* Tasks
1: In the essay on autism and the Street Smart campaign, when did the Street Smart project kick off?
2: From the essay on autism and the Street Smart campaign, write out everything from "We‘re already outspoken." down to "strikes our kids.".

* Document section
--- START ---
By Cathy Jameson
I was listening to a radio news station a few weeks ago when a story about pedestrian safety was being discussed. Citing an increase in outdoor activity, longer days and potential bicycle, pedestrian and traffic accidents, the Street Smart project
kicked off in early April. Images on the posters that would adorn bus stops, the sides of city busses and kiosks in the metro Washington, D.C. area is part of the in-your-face advertising. Literally.
Traffic safety with a hint of reality. It’s pretty clever.
What if we had our own autism-vaccine-injury smart campaign? Not that we have to ask permission to post the thoughts, images and documented proof of what our severely affected children deal with. But can the general public stomach the “smart” side of autism that the mainstream news doesn’t show? Could they tolerate looking at the poop smears? Would they be able to watch the seizures parents videotape to prove that their child seizes? Can the unaffected handle what affected parents work through, manage and battle day in and day out?
We‘re already outspoken. We’ve revealed the truth forthrightly. But our speaking truth to the public has not gotten us results we want.
Maybe ‘shock and awe’ would be more useful. The Street Smart campaign has taken common sense, added a side of powerful imagery and voila! Responsibility, accountability and compassion are evoked. Human lives are at stake with autism also; arousing images can put a human face on autism, the difficult, too often hidden devastation that strikes our kids.
I can’t count how many times some people new to autism tell me, “I had no idea it is as bleak as you describe…”
What if we attached hard-hitting visual reality to our already powerful words?
• Overhead shot of a mom wrestling her 10-year-old to the carpet so she could change his poopy diaper
• Close-in shot of a dad clutching his weepy daughter while her mom struggles to cut her hair
• Panning a medical exam room and zooming in on the sweaty faces of three beleaguered adults trying to draw blood from a screaming, sensory-overloaded toddler
• Camera swooping down to capture frantic mother and typical siblings chasing after a child who has gleefully escaped
Autism Smart. It’s raw. It’s real. I fear it would be too much for common folk to handle.
The pedestrian Street Smart advertising is pure genius in targeting drivers’ attention. Maybe if we are more direct about our children’s autism-related and clearly visible struggles, we too will get the attention we need. It could work. But only if we ask the public at large to picture this.
Cathy Jameson is a Contributing Editor for Age of Autism.
--- END ---
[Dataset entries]
--- START ---
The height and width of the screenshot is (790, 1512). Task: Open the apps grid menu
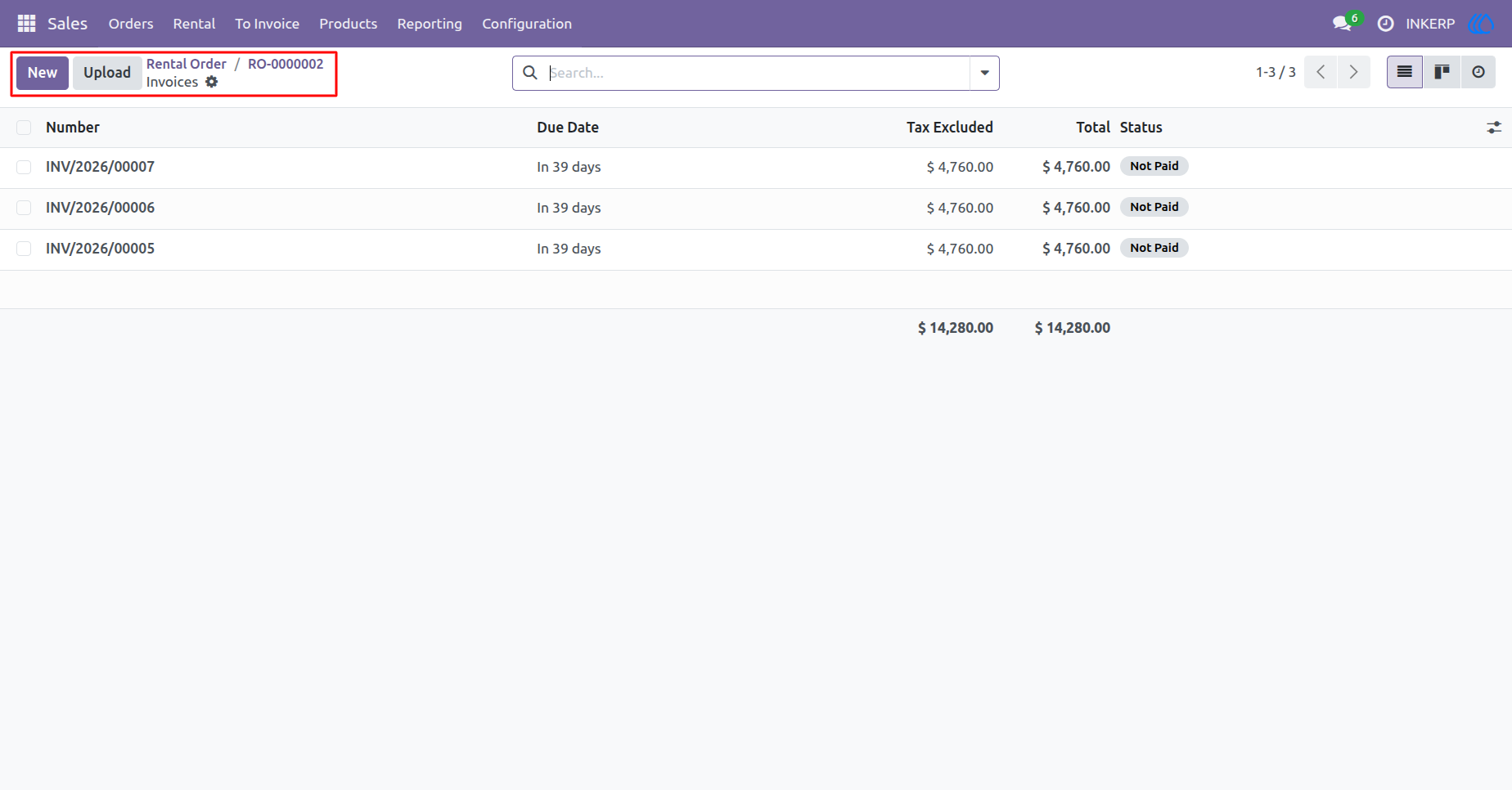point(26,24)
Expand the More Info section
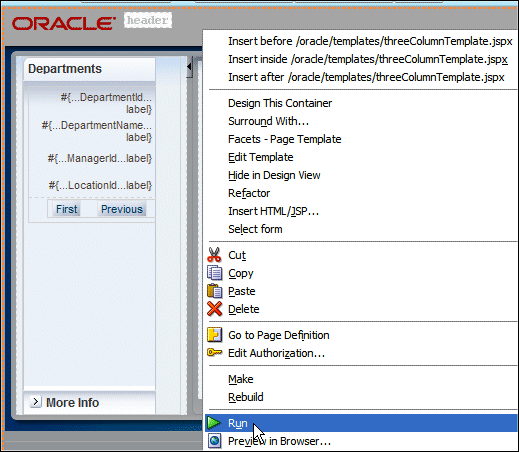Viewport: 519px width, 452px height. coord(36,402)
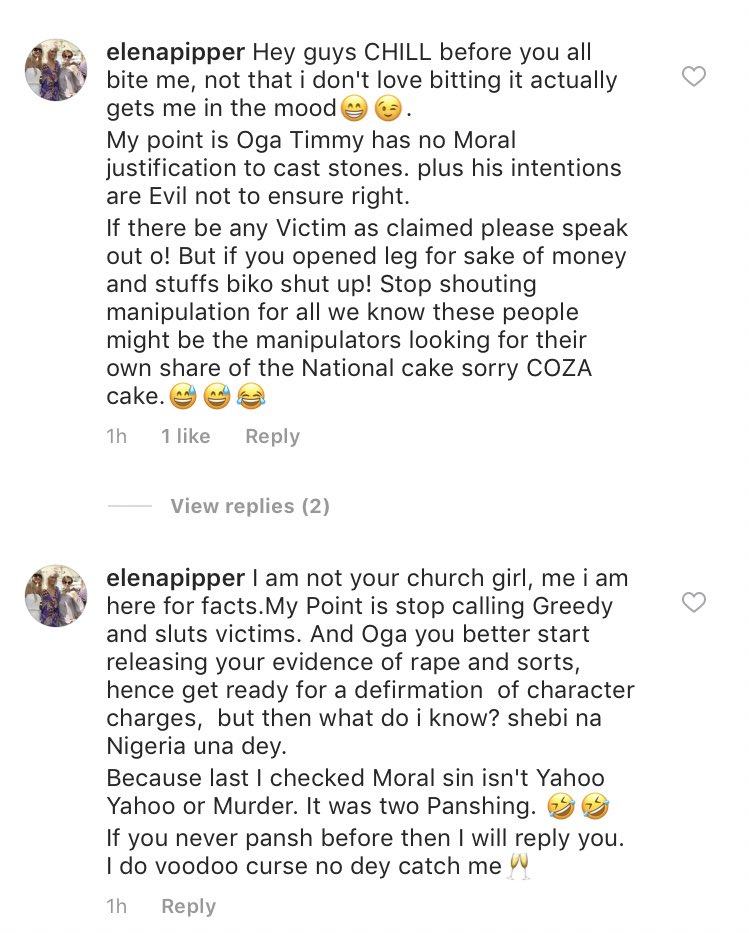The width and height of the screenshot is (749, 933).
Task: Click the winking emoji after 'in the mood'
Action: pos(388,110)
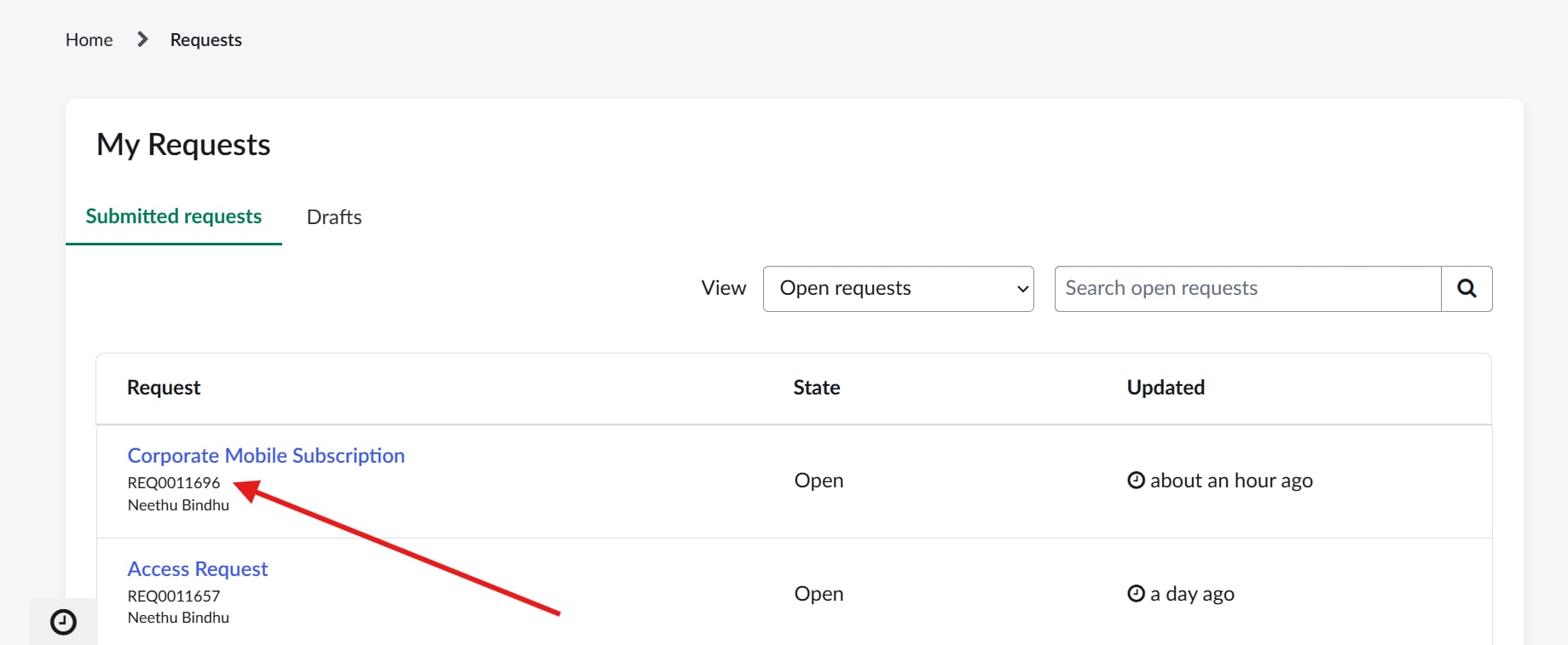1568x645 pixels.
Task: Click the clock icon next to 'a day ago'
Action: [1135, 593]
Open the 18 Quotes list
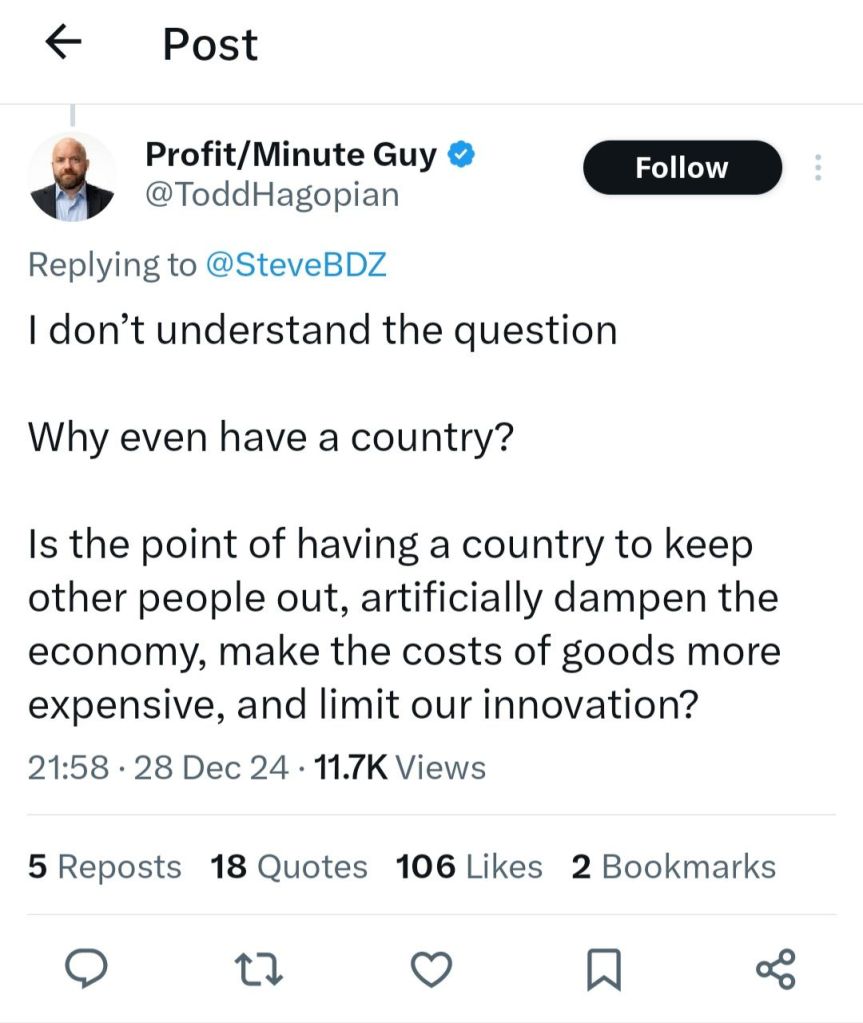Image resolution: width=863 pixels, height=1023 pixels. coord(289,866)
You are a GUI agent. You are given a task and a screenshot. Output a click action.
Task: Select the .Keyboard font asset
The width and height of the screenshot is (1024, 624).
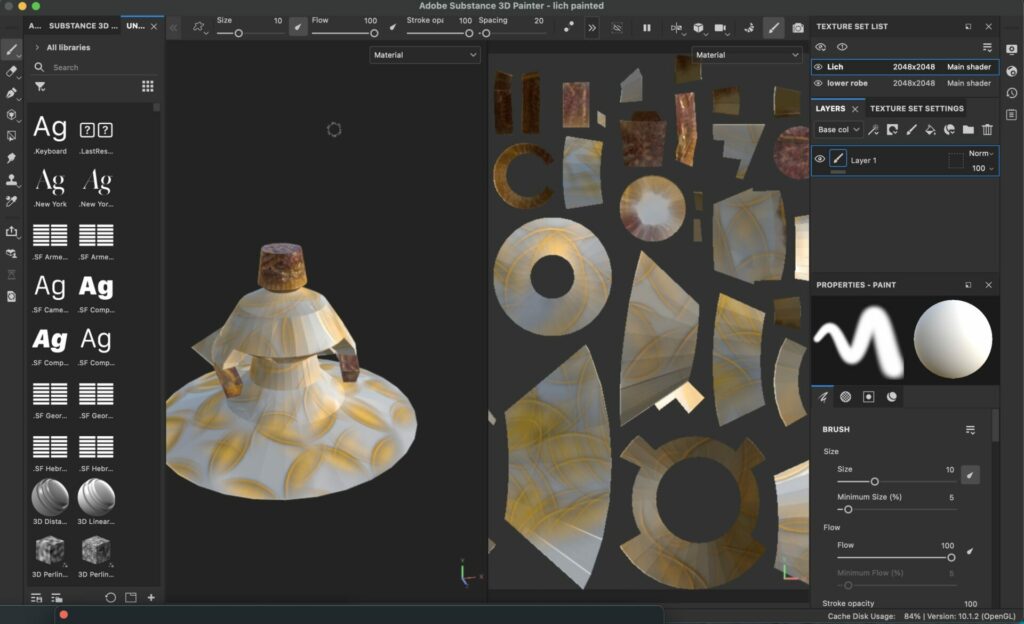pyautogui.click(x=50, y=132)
--- END ---
* Answers given
1: In early April.

2:
We‘re already outspoken. We’ve revealed the truth forthrightly. But our speaking truth to the public has not gotten us results we want.
Maybe ‘shock and awe’ would be more useful. The Street Smart campaign has taken common sense, added a side of powerful imagery and voila! Responsibility, accountability and compassion are evoked. Human lives are at stake with autism also; arousing images can put a human face on autism, the difficult, too often hidden devastation that strikes our kids.